Many of the innovations in food that have been introduced by new religious movements (NRMs) have become so much a part of mainstream America that they are not easily recognized-following in the tracks of other religious groups who contributed to American food traditions, such as Jews and the delicatessens they operated. Goldman presented preliminary results from her study on the subject at the November meeting of the Society for the Scientific Study of Religion in Indianapolis, which Religioscope attended.
She said that some of these NRMs have contributed innovation to popular cuisine by introducing Americans to new approaches to standard fare. For example, San Francisco’s Zen Center ran a bakery during the 1960s that brought specialty breads to West Coast and the rest of the U.S. In contrast, the Farm, a Tennessee-based spiritual community, marketed the first commercial tempeh, a soy food product, that is now found in almost every mainstream supermarket.

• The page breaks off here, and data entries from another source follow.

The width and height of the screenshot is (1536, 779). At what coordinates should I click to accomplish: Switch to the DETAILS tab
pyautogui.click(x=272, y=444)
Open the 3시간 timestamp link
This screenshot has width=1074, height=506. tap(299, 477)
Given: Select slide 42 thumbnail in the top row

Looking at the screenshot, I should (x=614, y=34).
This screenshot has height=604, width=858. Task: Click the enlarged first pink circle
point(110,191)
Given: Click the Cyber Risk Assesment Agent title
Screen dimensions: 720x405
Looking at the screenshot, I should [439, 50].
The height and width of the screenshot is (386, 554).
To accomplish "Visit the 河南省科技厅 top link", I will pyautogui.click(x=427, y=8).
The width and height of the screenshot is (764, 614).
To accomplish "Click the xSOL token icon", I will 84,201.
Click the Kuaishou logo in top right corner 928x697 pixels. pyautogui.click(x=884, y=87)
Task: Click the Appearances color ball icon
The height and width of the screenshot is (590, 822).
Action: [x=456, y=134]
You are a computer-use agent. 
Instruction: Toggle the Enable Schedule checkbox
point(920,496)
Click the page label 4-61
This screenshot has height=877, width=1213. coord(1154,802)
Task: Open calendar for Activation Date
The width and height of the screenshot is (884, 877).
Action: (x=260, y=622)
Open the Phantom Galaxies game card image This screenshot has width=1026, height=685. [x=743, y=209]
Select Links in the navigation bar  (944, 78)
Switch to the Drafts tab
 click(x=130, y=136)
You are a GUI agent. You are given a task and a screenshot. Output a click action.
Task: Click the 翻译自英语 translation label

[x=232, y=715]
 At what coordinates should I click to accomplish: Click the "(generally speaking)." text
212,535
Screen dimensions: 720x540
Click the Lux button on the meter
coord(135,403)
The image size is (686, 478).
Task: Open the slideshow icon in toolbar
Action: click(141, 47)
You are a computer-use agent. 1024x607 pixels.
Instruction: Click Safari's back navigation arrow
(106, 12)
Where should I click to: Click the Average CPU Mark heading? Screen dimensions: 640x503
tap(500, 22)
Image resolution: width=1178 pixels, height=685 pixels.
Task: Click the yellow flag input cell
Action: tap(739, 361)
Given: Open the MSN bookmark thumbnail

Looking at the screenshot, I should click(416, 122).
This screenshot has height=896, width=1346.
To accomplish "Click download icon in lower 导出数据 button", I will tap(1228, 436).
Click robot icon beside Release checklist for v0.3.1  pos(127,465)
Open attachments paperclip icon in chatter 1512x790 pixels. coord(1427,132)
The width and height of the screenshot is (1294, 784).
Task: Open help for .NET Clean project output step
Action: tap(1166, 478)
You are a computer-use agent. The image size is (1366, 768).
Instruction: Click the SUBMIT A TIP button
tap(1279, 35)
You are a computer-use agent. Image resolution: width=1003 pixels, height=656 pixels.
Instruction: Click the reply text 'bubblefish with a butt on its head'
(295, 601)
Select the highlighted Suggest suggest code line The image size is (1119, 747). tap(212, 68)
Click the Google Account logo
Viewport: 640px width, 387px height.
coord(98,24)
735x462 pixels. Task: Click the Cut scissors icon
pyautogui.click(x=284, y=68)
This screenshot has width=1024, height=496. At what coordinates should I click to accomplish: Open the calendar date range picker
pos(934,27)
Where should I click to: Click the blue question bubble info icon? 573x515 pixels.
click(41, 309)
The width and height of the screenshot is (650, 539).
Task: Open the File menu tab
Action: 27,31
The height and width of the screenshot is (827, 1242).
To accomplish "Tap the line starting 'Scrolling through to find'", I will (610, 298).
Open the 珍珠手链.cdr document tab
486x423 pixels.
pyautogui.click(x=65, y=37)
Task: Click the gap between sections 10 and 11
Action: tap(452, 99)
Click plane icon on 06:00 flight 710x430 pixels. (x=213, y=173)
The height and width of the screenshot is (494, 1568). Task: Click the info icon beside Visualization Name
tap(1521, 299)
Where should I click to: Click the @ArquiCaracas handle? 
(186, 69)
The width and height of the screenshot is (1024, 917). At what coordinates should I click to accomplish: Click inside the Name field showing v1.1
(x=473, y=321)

Other NRMs do not necessarily share their beliefs and practices through food. Goldman said that most of the mid-priced sushi consumed in the U.S. comes by means of True World Foods’ fishing fleets, operated by the Unification Church; the profits from this enterprise has helped sustain the church as membership has declined. American Sikhs in the Happy, Healthy, Holy movement spread their beliefs on tea and cereal boxes through Golden Temple Foods, as well as marketing organic granola and inventing Kettle Chips as a healthy alternative to other brands of potato chips.
NRM’s operating restaurants have been less common, but there have been some successful attempts. Greens Restaurant founded by San Francisco’s Zen Center is said to have brought vegetarian food from health food stores to establish it as a cuisine in the U.S. Goldman finds that most of the restaurants of NRMs have survived for less than a decade.
The most important exception among contemporary NRMs is Supreme Master Ching Hai’s worldwide chain of about 200 Loving Hut Cafes, with 40 in the U.S. The cafes, which sell well-priced vegan dishes, are run by Asian immigrants and Asian-Americans who join together to practice meditation on “inner light” and sound known as the Quan Yin Method founded by the Vietnamese spiritual leader. The menus and also the videos that constantly run in the cafes spread a “soft version” of the group’s teachings to attract a more diverse following. Each café functions as both an outreach center and source of revenue, according to Goldman.
Goldman adds that Loving Hut Café employees are “happy to work long hours for love of their leader, their friends, and the entire planet, so often they their work as a kind of worship and ask very little in terms of pay or benefits.” She concludes that even when the food that is invented, marketed and served by NRM devotees blends into the mainstream and loses its spiritual message, such efforts generate significant solidarity and commitment among members to their groups.